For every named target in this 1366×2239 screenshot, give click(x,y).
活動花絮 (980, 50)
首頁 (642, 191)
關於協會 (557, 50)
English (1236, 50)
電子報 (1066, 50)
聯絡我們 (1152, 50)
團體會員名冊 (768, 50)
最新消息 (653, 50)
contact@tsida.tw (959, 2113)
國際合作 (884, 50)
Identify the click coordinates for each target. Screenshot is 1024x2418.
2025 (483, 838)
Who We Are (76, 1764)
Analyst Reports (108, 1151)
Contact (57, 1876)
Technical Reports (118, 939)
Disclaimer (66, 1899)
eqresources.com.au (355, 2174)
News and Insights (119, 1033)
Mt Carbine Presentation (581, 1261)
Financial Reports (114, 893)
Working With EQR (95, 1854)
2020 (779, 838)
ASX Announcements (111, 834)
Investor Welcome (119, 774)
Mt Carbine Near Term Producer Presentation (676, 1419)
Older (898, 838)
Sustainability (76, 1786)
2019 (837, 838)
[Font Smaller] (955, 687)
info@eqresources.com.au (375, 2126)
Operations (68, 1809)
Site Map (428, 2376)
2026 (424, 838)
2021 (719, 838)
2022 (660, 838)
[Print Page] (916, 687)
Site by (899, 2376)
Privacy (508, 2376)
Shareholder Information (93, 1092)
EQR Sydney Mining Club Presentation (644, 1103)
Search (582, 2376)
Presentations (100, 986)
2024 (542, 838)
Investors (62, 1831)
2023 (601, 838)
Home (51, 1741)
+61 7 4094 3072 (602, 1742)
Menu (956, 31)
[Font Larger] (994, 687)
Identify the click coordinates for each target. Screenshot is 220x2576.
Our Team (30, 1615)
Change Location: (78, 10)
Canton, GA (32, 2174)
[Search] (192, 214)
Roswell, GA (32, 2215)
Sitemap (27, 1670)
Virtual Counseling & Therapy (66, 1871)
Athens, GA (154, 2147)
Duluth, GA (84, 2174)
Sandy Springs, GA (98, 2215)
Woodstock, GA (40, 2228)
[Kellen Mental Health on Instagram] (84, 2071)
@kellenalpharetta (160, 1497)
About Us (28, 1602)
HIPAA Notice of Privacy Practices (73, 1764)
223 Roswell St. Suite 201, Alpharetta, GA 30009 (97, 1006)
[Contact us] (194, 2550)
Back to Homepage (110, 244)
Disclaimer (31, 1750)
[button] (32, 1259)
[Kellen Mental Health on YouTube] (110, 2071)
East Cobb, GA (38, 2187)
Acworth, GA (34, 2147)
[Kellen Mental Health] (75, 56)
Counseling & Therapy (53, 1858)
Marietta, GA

WHAT THE TASK REQUIRES:
Please print the material above exactly as it appears, from its first line through the line containing "Disclaimer (66, 1899)", inclusive, and stop there.

TASK RESPONSE:
For every named target in this 1366×2239 screenshot, give click(x,y).
活動花絮 (980, 50)
首頁 (642, 191)
關於協會 (557, 50)
English (1236, 50)
電子報 (1066, 50)
聯絡我們 (1152, 50)
團體會員名冊 (768, 50)
最新消息 (653, 50)
contact@tsida.tw (959, 2113)
國際合作 (884, 50)
Identify the click coordinates for each target. Screenshot is 1024x2418.
2025 (483, 838)
Who We Are (76, 1764)
Analyst Reports (108, 1151)
Contact (57, 1876)
Technical Reports (118, 939)
Disclaimer (66, 1899)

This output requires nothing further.